I’ve seen a discussion in a number of places about doing voting by mail, doing everything by absentee ballots. That’s not optimal but it’s 10 times better than mobile voting.
Sarah Teale: Hopefully, they will move more to paper ballots and mail-in voting, which would be the better way to go. And hopefully this film will be seen by people who run elections and they will be a little more nervous about online voting.
For voters who aren’t familiar with election security issues, what are the biggest takeaways of the film?
ST: The biggest takeaway is that we really need to move, state-by-state, to risk-limiting audits—to audit just a percentage of every single election. If it’s clear, we just have to audit a tiny percentage of votes. And if it’s not clear, you keep going until it is clear who has really won. So it might mean that you only hand-count a few, but you always randomly hand-count a few.
And paper ballots. It’s too important. There’s no machine that is completely secure—as Harry likes to say, everything is hackable. You’re sending from every precinct to a central system and you’re sending those results by the internet. That has to stop. In New York, the paper ballots—the paper itself—gets delivered to the central counter by police van, if you can believe it. But the digital version goes via the internet to the central counter and nobody ever looks at the paper. So, what’s the point?

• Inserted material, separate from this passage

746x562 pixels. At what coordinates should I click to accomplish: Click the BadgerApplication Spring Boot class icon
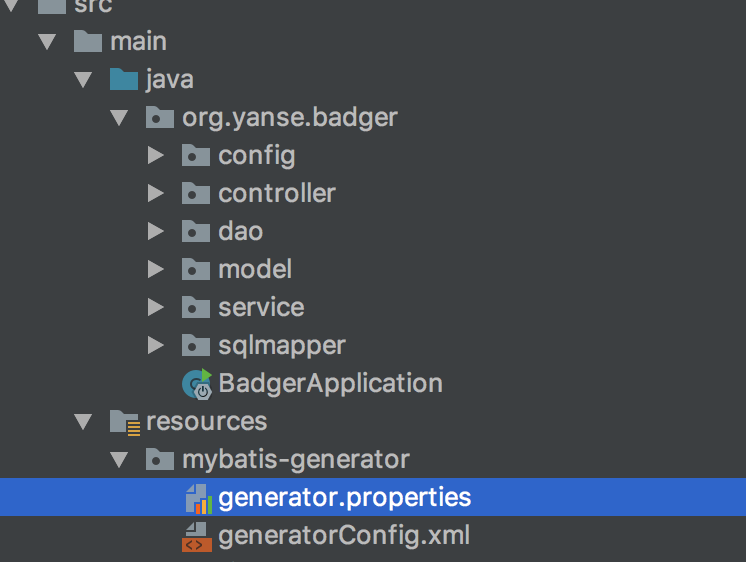pyautogui.click(x=196, y=383)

HH: The hack of the Election Assistance Commission was extremely troubling, more so than people realize. It’s a clearinghouse of all the information that state election officials are processing–it’s standard practice in the criminal underworld that you download everything and then sell off bits, like access credentials, separately. And they’re not expensive. It’s not like Dr. Evil in Austin Powers demanding millions of dollars. [Russian-speaking hacker] Rasputin was seeking $5,000 for credentials.
Why can’t states build their own machines, instead of relying on these private companies, which are secretive about their technology, consistently refuse to allow access to cybersecurity researchers, and often are prone to corrupt deals with politicians?
HH: What’s reasonable would be to use public funding to build an open-source voting system, which is free to use by everyone who wants to use it. Companies would still have an opportunity to do business and make money. The current system is so old and outdated that maintaining the machines is extremely expensive.
What you need to use are hand-marked paper ballots. In most of Europe, they’ve dropped voting machines and are using paper ballots, and using computers at the tail end of the process to count the paper.
ST: I don’t understand why they can’t build their own machines. Actually, you could just go to Staples and buy a scanner off the shelf. Not hard, right? These are pretty simple machines. They could just go to paper and store-bought scanners.
There have been a lot of stories about the voting machine companies taking people on junkets to Las Vegas. A lot of backhand deals, that sort of thing.
Is the system in better shape, in terms of election security, than it was in 2016?
HH: There have been improvements because more states and jurisdictions have moved into paper ballots, so when it comes to the actual casting of the ballots. But what is not getting better is the new technology from new vendors who don’t have history in this area. So, overall security has been going down and the malicious actors have gotten smarter and have better tools at their disposal. It’s been a lost opportunity since 2016 to try to make a bigger overhaul of the system. There’s lot of denial in this area, with voting machine companies claiming there has been no problem.